I have a suspicion that Shridhar Raghavan and Siddharth Anand intentionally kept the story of War harebrained so that they could pack in all the action possible without having to worry about a coherent narrative that a fully developed script demands. How else can you have characters jump between India and far off countries like they were hopping cities, where it takes all of six days to surgically assume another person identity and many other twists that could have you pulling your hair. But you don’t do that here. Right from the first scene, the expectation is set. This is not a film in the true sense; it is a celebration of excess. Excess of guns, fights and chase and of course the film looks cool enough to woo generation Z.
The story is simple. Kabir Luthra (Hrithik Roshan) is a celebrated raw agent who turns rogue. His onetime protégé Khalid (Tiger Shroff) is assigned the task of hunting down and eliminating Kabir. A major portion of the first part establishes the bond between two characters as they take on common enemies. Never mind that it includes our boys going into ISIS territory and beating the top guy to pulp. At this rate, the duo could probably bring back world peace fairly quickly. The second part is devoted to Khalid chasing Kabir. The film may pretend to be a thriller but at its core, it is pure action. You have cars blowing up, airborne motorcycles and even a jump from a fast crashing airplane on to snowy mountains. Throw in a few dances and you have a full continental dish (no thali please).
The film depends heavily on the two men and they fully justify their over-sized pay.
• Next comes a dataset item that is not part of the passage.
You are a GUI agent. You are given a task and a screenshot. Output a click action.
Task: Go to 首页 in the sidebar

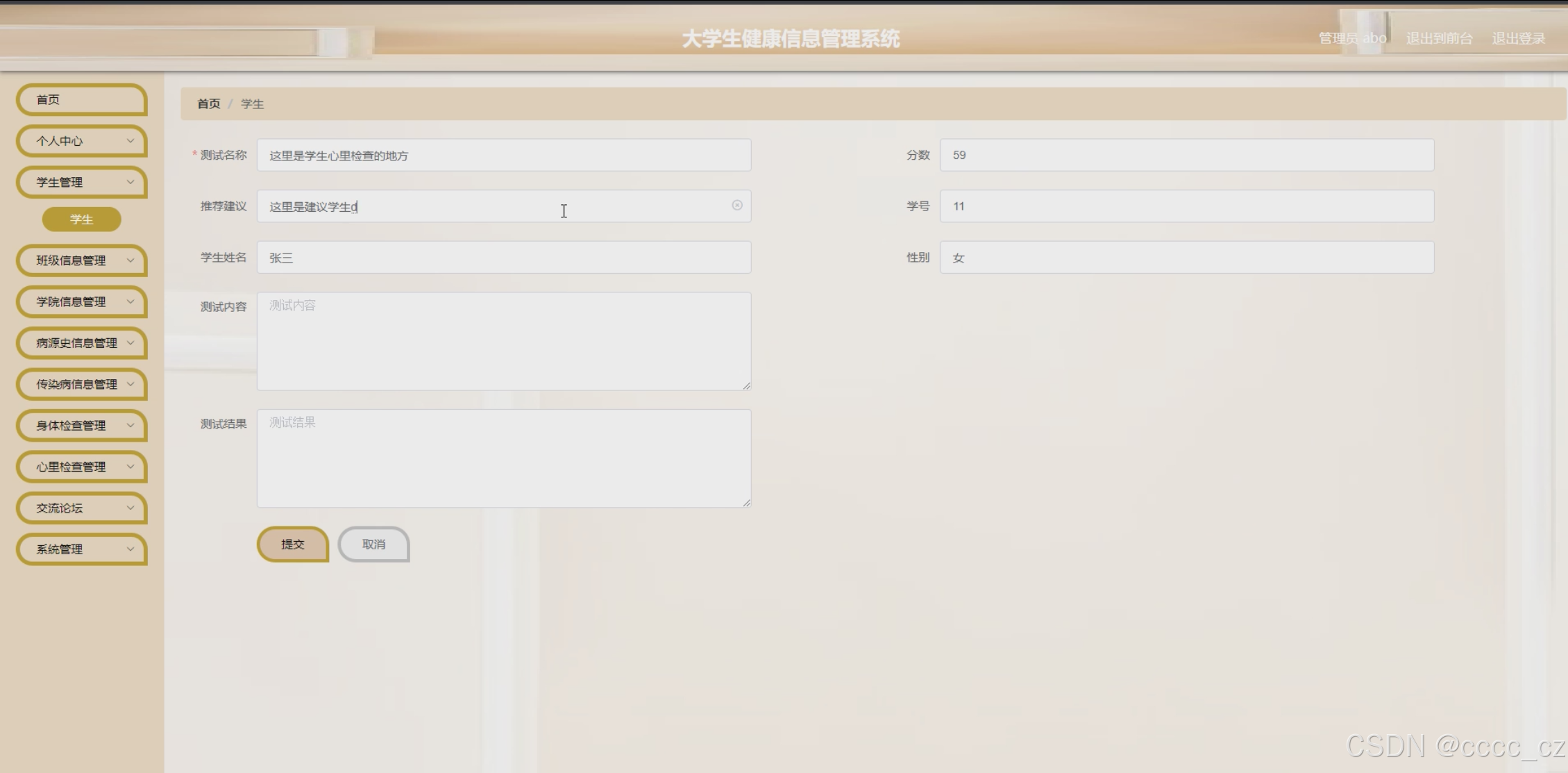(81, 100)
It’s hard to hold one’s own against Hrithik (remember Abhishek Bachchan in Dhoom2 ?), but Tiger does a commendable job. He matches Hrithik every step of the way. There’s Vani Kapoor, too, but she comes in late and disappears quickly, having provided a reason for Kabir to break with his team. That serves the film well as it doesn’t really have the space for a romantic track in the unfolding action at breakneck speed. Songs are nothing to write home about and they should have been chopped off on the editing table.
This film will probably make a lot of money, though it will likely not have much relevance in the long term. Continuing my analogy with food, this film is like “dhaba” food of the west, the ubiquitous diner where the cheesy dish and the greasy fries fill your tummy tight, but the soul remains under-nourished.